You Can Make Instant Mashed Potatoes Taste Homemade (Seriously)

You Can Make Instant Mashed Potatoes Taste Homemade (Seriously)

Welcome to The Cheater’s Guide to Thanksgiving. While there are plenty of tips out there for folks making scratch desserts and artisan loaves, the Cheater’s Guide focuses on the person who could use a helping hand—even from some unconventional sources. Some might call it “cheating” (like that’s a bad thing), but there’s nothing wrong with using modern technology and supermarket know-how to help you make a bangin’ traditional feast—with much less of the traditional work.

Mashed potatoes don’t have a reputation for being threateningly complex. The ingredient list is rather light—potatoes, milk, salt, and butter. The mashing itself is actually quite therapeutic, especially when you’ve been cooking all day (and dealing with your extended family). But when it comes to peeling, chopping, and boiling five pounds of spuds, it can become a real time and space problem. Well, if you’d like to cheat your potatoes a bit, you’re in the right place. You can actually make a whopping pile of delicious, fluffy mashed potatoes without even touching the stove. You just have to sell your soul a little bit—to a box. 

What are boxed mashed potatoes made of?

Boxed mashed potato flakes are made from actual potatoes—it’s not some witchcraft like McCormick Bac’n Pieces (those are surprisingly vegan)—so they actually taste like potatoes. The processing facility peels, cooks, mashes the potatoes, and smears the potato paste onto a large heated drum, where the water evaporates. Then the dry pieces come off in flakes, which you bring home in a box to rehydrate at home. 

Of course, boxed mashed potatoes are noticeably missing that homemade touch. They turn out completely smooth, with a bit of a boxed flavor. In order to remedy these two problems, I wanted some fresh potato chunks and flavor. Why even use boxed then, Allie? Because boxed mash is already cooked, and accessing some potato peels and chunks can be done with almost no work, and definitely no boiling. 


Credit: Allie Chanthorn Reinmann

The air fryer cooks baby potatoes in a flash

I made a stellar bowl of chunky-smooth mashed potatoes, and all I needed to get that homemade flavor and experience was an added handful of tiny baby potatoes. These teeny ones, about the size of green grapes, cook up in the air fryer in the time it takes you to stir the instant mash. It’s almost too easy. I’d feel bad, but after all, this is the Cheater’s Guide to Thanksgiving.

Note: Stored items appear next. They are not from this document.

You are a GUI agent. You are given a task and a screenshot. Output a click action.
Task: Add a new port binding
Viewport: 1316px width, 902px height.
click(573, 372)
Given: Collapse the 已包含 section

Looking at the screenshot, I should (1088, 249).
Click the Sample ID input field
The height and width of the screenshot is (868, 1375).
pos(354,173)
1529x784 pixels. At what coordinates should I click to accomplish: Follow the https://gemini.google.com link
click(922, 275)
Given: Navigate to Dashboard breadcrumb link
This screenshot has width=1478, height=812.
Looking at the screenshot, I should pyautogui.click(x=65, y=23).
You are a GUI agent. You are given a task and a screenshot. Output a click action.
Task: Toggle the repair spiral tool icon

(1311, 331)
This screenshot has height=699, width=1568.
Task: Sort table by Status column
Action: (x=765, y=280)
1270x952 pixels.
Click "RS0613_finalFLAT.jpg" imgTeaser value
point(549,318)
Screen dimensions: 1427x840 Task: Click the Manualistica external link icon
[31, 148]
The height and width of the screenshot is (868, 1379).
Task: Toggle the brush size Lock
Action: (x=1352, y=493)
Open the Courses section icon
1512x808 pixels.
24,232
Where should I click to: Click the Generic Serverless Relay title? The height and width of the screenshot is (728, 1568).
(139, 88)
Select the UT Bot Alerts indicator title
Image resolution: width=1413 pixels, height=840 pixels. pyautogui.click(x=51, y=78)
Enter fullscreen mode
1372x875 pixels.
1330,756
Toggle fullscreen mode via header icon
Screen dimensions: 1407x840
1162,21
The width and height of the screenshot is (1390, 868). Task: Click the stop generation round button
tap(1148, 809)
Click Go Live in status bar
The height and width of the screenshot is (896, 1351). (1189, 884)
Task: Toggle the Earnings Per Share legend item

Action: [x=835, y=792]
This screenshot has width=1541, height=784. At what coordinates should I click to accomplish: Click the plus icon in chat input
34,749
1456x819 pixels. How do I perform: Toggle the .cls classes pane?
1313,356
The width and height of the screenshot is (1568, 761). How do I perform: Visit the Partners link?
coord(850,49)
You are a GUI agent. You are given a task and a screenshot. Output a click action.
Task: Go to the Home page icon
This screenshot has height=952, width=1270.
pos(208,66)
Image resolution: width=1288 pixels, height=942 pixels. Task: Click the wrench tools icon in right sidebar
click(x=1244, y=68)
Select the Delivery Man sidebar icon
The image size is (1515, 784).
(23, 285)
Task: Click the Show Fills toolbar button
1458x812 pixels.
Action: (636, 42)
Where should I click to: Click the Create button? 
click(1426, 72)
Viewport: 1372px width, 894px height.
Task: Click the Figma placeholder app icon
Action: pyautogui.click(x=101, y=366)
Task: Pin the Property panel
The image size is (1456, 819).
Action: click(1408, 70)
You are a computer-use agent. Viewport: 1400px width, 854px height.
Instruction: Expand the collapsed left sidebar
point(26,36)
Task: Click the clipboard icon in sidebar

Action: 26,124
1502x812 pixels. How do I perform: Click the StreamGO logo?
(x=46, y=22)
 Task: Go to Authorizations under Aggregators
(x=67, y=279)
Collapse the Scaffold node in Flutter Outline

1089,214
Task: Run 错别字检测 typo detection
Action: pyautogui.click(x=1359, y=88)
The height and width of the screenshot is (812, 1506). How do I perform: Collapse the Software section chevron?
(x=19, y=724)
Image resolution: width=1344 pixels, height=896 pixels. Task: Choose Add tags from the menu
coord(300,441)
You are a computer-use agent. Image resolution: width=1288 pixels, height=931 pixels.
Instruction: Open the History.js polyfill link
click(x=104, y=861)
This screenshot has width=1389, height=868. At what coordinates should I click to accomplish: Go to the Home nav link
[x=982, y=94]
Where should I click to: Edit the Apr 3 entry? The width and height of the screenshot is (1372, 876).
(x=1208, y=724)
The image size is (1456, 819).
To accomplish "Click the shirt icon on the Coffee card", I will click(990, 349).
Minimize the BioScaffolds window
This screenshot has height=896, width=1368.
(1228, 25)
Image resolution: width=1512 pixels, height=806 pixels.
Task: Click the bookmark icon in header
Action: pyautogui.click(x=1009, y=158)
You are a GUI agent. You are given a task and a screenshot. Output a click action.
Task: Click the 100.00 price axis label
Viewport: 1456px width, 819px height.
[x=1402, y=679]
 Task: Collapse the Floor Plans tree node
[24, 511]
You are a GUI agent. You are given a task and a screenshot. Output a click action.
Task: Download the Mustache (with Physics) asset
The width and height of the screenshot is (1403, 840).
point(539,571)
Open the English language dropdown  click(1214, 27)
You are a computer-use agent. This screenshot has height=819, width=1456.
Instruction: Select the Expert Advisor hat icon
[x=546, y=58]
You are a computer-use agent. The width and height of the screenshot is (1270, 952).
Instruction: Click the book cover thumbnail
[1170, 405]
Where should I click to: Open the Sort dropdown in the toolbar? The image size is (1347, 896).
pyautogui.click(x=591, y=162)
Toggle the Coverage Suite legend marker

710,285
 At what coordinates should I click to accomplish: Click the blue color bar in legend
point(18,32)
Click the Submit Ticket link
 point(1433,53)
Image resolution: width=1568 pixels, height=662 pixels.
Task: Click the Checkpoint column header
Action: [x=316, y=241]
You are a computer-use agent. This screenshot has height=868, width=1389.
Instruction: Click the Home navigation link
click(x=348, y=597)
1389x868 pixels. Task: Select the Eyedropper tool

You don’t have to do anything to these baby potatoes, except maybe pick out any damaged ones. I bought a Shoprite brand bag which had red, yellow, and purple creamer potatoes inside. I picked out the purple ones, because that’s not the vibe today. I put a heaping cup, about 15 potatoes, into the air fryer. No oil, no poking them with a fork, nothing. I cooked them on the “air fry” setting for 10 minutes at 375°F. Check on them after eight minutes—a paring knife should easily skewer through to the center when they’re ready. If you don’t have an air fryer, you can of course cook them in a different manner, but this way is the fastest and least messy.

Everything goes directly in the serving bowl

Meanwhile, make the boxed mashed potatoes according to the box’s directions. This usually involves the stove or the microwave, but I do the kettle method. To do this, I added salt and fat to a serving bowl first. (It’s I Can’t Believe It’s Not Butter in the photo. Keep your judgments to yourself; that stuff rocks.) Then I poured just-boiled water from my electric kettle into the bowl, stirred everything to melt the fat and added milk. I poured the potato flakes into the bowl—I used the Idahoan brand of potato flakes—and mixed it all together unceremoniously. Just use the measurements on the box and tweak it if you like creamier or thicker potatoes.


Credit: Allie Chanthorn Reinmann

Once your potatoes are well hydrated—it takes a few minutes for the flakes to really fluff—pour your air-fried baby potatoes right into the bowl. Add any seasonings or delicious accessories you normally go for, like roasted garlic, chopped chives, grated parmesan, parsley, or black pepper. Take a masher to it. (See? You still get the therapy out of this version.)

The goal is to stir in your flavorings and crush all the baby potatoes, releasing small hunks of potato and attractive bits of peel into the mix. A few mashes will do. Taste the mashed potatoes and add more seasonings or milk if needed to get the flavor and consistency you’d like. Your side dish is complete. No need to take up stove space or boil for close to an hour. This side takes about 15 minutes to complete and you assemble it all directly in the serving bowl. Thanksgiving mashed potatoes have never been so easy and satisfying.